La transaction

La transaction

Avantages de la transaction
Inconvénients de la transaction
Critères de validité de la transaction
Conditions et conséquences de la nullité de la transaction

A Paris comme ailleurs, le fait de saisir les prud’hommes pour faire valoir ses droits peut paraître pour certaines personnes quelque chose de long, obscur, couteux et fastidieux.

Pourtant, la plupart des salariés ne veulent pas non plus renoncer à faire valoir leurs droits sur le seul fondement de ces motifs.

Pour leur permettre d’obtenir rapidement une indemnisation du préjudice qui leur est causé par leur licenciement, le Code Civil à prévu que des personnes qui sont en conflit (on parle de litige) puissent le résoudre en transigeant, c’est à dire en signant entre-eux une transaction. La négociation d’une transaction fait partie du rôle de conseil de l’avocat.

En langage juridique, on dit que la transaction est l’acte par lequel les parties mettent fin à une contestation née ou préviennent une contestation à naître (art. 2044 du Code civil).

Cela signifie que , une fois signée, elle interdira à l’employeur comme au salarié de saisir le conseil des prud’hommes pour contester la régularité ou la justification de la rupture du contrat de travail.

Avantages de la transaction

Pour le salarié, la transaction présente l’avantage de lui faire obtenir immédiatement un somme d’argent qui est négociée entre les parties par l’intermédiaire de leur avocat. Ainsi, il n’a pas à attendre la décision d’un juge qui peut être longue à obtenir.

Pour l’employeur, l’intérêt se situe dans le fait que le salarié ne pourra plus saisir la justice pour contester son licenciement. Ainsi il fait l’économie de frais de procédure , d’avocat, ainsi que des sommes – incertaines par nature- que le juge pourrait attribuer au salarié.

Inconvénients de la transaction

Pour le salarié, signer une transaction revient à accepter d’avoir une somme qui est moins importante que celle à laquelle il pourrait prétendre s’il saisissait les prud’hommes.

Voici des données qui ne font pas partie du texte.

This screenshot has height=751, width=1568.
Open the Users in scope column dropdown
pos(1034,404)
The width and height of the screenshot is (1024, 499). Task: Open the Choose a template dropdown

Pour l’employeur, signer une transaction revient à s’obliger à verser une somme qu’il n’aurait peut-être finalement pas à verser si il se défendait devant un juge.

Critères de validité de la transaction

En droit, la transaction est soumise à deux critères de validité qui doivent se cumuler :

Un critère issu du droit civil

La transaction doit contenir des concessions réciproques : cela signifie que chacun renonce à se prévaloir de ses droits moyennant une concession accordée par l’autre (c’est à dire une somme d’argent versée par l’employeur contre un refus du salarié de saisir le juge).

Ainsi ,la somme versée équivalente à celle que le salarié obtiendrait par simple application de la loi ne constitue pas une concession de la part de l’employeur (c’est le cas par exemple si la somme équivaut aux indemnités légales ou conventionnelles de rupture).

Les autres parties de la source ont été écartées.